Ahora, más de cien años después, nos puede parecer que la encarnación de Max Schrerk es ingenua, fácil de ridiculizar. También podemos asumir que la versión de Klaus Kinski es exagerada. Pero si hablamos de la primera película de horror puro con más de cien años, y aún genera inquietud en algunas escenas, y si Kinski daba miedo hasta en la vida real, no hay nada en ese enfoque que no pudiera seguir funcionado hoy con algunos ajustes. Pero aquí no hay una concordancia entre el monstruo y lo que representa, sus viajes místicos, su invocación casi satánica y su substrato ocultista. Nada coincide con su presencia física o su voz, entonces el trompazo es más grande.

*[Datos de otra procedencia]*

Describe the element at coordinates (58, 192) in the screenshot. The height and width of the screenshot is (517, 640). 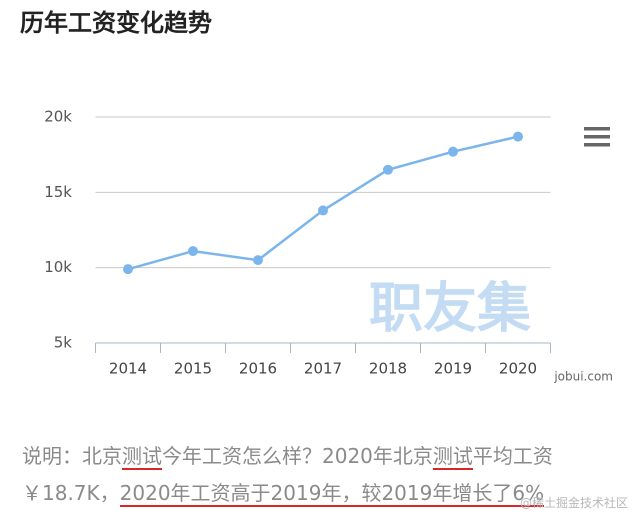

La rebelión de la gente rara
Afortunadamente, Orlok no sale demasiado, pero cada momento en el que se le ve explícitamente rompe con el encanto que la puesta en escena de sombras y expresionismo gótico sugieren del personaje, porque choca con una realidad histórica y de maquillaje muy de látex e irreal, casi de tercera secuela de ‘Subspecies’. Su escena con su sirviente parece un descarte para los extras del Bluray, un momento digno del Barón de la propia ‘Lo que hacemos en las sombras’. Rompe con el tono, desactiva la imponencia del vampiro y no da miedo. Es doloroso reconocerlo, pero aceptarlo evita que cavilaciones intelectualizadas nos alejen de lo que salta a la vista u oído.

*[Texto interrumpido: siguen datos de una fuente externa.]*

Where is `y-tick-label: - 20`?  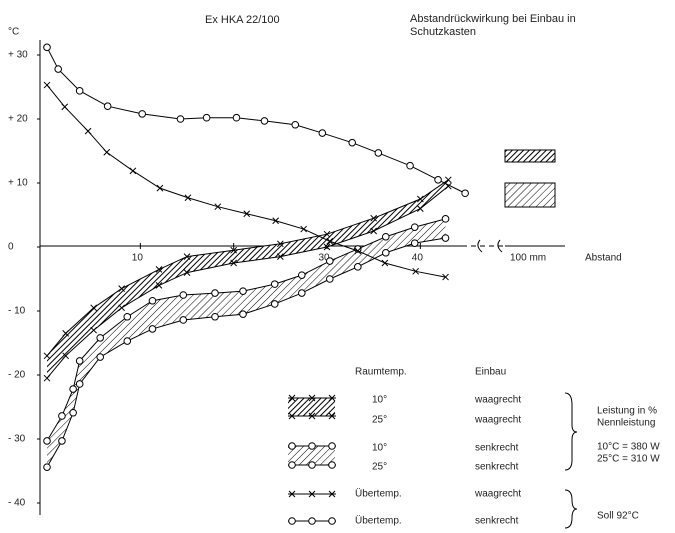 y-tick-label: - 20 is located at coordinates (17, 376).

Ni siquiera tiene sus colmillos de rata u orejas picudas, que parece una elección para no resultar demasiado serie B, mientras, lo que suponen las capas de maquillaje y representación de la forma de hablar resultan todo de lo que quiere huir, esos detalles que le darían identidad y que emparentaría esta nueva versión con el original. Lo que mata a la película es esa solemnidad y esa búsqueda de coherencia histórica, que acaba resultando involuntariamente graciosa y descarrila el resto de lo está por llegar. Todo es tan exagerado e histriónico que no solo no da miedo, sino que no pocas veces resulta bizarro y torpe.

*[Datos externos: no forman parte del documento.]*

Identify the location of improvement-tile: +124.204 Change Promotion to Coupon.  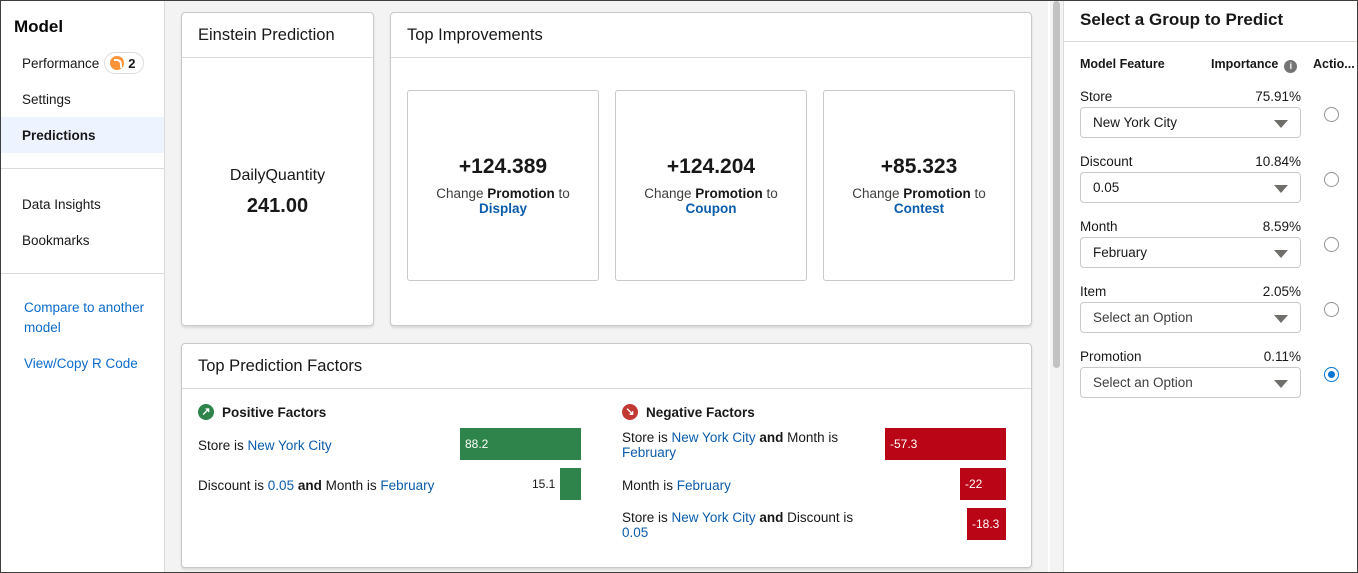
(711, 186).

La representación de Orlok colisiona de frente con su elegante presencia onírica, lo que también condiciona la forma en la que recibimos a un personaje como el de Willem Dafoe, que está exagerado pero resulta hasta comedido frente a esas inflexiones guturales de las “r” ultragraves que supuestamente deben estremecernos. No es el único problema de ‘Nosferatu’, claro, pero es uno que podría haberse evitado y que habría hecho que otros fueran mucho menos importantes, quizá triviales, o al menos que hicieran no hicieran fijarnos tanto en que todas sus taras tienen una misma raíz, una de la que su autor parece no ser consciente.